Review: "Grace" by Paul Lynch


Paul Lynch’s third novel, Grace, is easily the most beautifully written novel I have read all year. Reading through it and sometimes struggling through it, I was aware of every sentence and their structure, the hard work put into them and the immense pleasure of the finished product, all of which mostly made up for some of the less engaging narrative elements, such as its meandering and vague plot and confusing characterizations that had me baffled at some points the way Cormac McCarthy always tends to baffle me. But like McCarthy, the beauty of the finished product, even if that beauty is somewhat superficially or needlessly dense, it is always something to behold.

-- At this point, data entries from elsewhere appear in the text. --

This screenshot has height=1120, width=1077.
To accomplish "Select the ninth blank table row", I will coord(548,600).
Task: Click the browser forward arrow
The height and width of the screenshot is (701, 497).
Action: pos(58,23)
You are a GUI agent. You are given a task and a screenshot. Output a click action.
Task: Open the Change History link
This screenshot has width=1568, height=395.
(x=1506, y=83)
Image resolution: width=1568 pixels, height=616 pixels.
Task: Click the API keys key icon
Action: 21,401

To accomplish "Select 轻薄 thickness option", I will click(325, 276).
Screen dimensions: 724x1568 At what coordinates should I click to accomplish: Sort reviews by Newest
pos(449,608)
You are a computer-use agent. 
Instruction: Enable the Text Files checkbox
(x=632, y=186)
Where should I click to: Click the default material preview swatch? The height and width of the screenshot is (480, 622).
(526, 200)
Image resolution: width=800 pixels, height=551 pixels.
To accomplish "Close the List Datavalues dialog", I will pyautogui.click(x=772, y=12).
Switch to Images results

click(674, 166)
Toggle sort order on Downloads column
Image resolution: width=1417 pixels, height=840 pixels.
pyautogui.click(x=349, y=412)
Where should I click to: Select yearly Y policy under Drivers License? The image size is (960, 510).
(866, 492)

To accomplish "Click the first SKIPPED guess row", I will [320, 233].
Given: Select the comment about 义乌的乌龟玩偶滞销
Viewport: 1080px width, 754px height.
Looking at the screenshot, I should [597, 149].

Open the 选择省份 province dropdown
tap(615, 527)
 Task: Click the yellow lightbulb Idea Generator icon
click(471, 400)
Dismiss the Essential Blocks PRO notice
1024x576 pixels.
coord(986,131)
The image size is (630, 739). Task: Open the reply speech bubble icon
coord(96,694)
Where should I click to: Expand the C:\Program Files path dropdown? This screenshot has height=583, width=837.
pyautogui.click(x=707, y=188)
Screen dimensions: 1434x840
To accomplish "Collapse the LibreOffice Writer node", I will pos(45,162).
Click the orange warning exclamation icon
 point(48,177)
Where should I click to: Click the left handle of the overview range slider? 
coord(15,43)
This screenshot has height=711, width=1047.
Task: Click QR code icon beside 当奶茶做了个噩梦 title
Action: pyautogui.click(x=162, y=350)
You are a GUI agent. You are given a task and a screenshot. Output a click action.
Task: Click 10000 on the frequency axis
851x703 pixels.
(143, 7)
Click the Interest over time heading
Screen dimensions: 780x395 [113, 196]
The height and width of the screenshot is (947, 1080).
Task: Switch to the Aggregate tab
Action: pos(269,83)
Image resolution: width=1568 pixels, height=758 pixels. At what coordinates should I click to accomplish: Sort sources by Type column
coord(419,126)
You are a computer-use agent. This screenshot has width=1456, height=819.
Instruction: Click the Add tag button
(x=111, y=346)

This is a very different novel than Lynch’s last one, The Black Snow, and I don’t doubt it is his best work to date. Taking place during the Irish potato famine in the mid-19th century, this immense coming of age story focuses on Grace, a woman on the edge of adulthood, who, in the book’s first striking scene, has her hair lopped off by her mother and sent out into the world to survive on her own. With her younger brother Colly, a young boy who tells jokes without punch lines, tagging along, Grace must navigate a world pushed to the brink by hunger and madness, and along the way she meets people both menacing, helpful and somewhere in between, the most memorable being Bart, a man with a crippled hand who joins them halfway through the book, and is involved in one of the book’s most harrowing scenes involving another character, the chatterbox McNutt. Toward the end, after the book seemingly goes off the rails, Grace finds herself involved in a religious sect and finally, some semblance of home in the book’s haunting final pages. Not an easy read, nor easy to decipher, but as a work of art and labor of love, it is something I deeply admire.